- _Data in this exercise_
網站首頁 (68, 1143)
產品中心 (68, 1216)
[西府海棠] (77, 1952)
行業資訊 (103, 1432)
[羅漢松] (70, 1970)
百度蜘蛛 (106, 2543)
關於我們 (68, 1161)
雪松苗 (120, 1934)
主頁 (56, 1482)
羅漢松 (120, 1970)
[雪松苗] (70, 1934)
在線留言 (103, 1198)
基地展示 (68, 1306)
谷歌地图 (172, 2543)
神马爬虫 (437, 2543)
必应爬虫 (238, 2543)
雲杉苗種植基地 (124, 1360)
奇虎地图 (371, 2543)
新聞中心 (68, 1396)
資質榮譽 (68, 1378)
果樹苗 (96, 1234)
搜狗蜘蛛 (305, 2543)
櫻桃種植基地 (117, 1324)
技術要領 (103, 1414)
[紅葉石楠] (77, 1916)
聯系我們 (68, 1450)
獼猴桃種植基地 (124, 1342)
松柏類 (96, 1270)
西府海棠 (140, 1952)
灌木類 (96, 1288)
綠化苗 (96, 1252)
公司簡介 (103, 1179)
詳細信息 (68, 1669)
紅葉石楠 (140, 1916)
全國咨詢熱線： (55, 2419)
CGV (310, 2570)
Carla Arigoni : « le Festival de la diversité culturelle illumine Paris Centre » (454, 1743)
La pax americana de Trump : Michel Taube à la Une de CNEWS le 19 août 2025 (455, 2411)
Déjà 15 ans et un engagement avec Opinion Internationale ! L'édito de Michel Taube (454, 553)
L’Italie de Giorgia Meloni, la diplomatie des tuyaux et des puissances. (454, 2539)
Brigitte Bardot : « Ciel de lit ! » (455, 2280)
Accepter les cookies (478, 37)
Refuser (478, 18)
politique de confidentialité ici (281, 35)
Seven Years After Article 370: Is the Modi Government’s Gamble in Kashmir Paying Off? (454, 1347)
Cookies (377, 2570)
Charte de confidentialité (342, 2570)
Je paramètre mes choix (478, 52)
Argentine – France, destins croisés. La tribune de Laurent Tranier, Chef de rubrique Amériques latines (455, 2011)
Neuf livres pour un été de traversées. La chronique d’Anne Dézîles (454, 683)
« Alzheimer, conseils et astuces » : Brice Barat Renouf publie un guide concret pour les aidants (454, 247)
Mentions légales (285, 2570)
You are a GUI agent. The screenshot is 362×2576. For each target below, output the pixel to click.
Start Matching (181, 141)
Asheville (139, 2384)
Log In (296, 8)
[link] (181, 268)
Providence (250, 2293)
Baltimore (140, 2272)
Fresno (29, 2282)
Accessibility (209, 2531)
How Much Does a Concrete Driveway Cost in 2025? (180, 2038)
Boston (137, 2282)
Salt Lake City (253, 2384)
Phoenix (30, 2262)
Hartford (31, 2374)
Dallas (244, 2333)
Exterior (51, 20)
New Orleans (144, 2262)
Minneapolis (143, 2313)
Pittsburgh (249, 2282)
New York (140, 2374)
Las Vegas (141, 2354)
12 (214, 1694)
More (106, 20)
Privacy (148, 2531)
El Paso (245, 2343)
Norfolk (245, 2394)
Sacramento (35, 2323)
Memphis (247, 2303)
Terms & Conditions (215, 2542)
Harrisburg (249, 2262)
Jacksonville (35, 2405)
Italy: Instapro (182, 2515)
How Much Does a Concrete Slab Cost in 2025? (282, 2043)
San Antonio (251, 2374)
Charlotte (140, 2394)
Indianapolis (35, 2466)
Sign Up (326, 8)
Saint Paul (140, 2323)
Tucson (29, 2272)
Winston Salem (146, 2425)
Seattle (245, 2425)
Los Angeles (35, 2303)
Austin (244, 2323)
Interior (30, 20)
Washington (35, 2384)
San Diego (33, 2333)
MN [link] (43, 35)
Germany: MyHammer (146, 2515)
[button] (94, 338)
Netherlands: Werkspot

- _Work task_
All lines in the preceding records that hold the word "Concrete" need to be copied.

- _Task result_
How Much Does a Concrete Driveway Cost in 2025? (180, 2038)
How Much Does a Concrete Slab Cost in 2025? (282, 2043)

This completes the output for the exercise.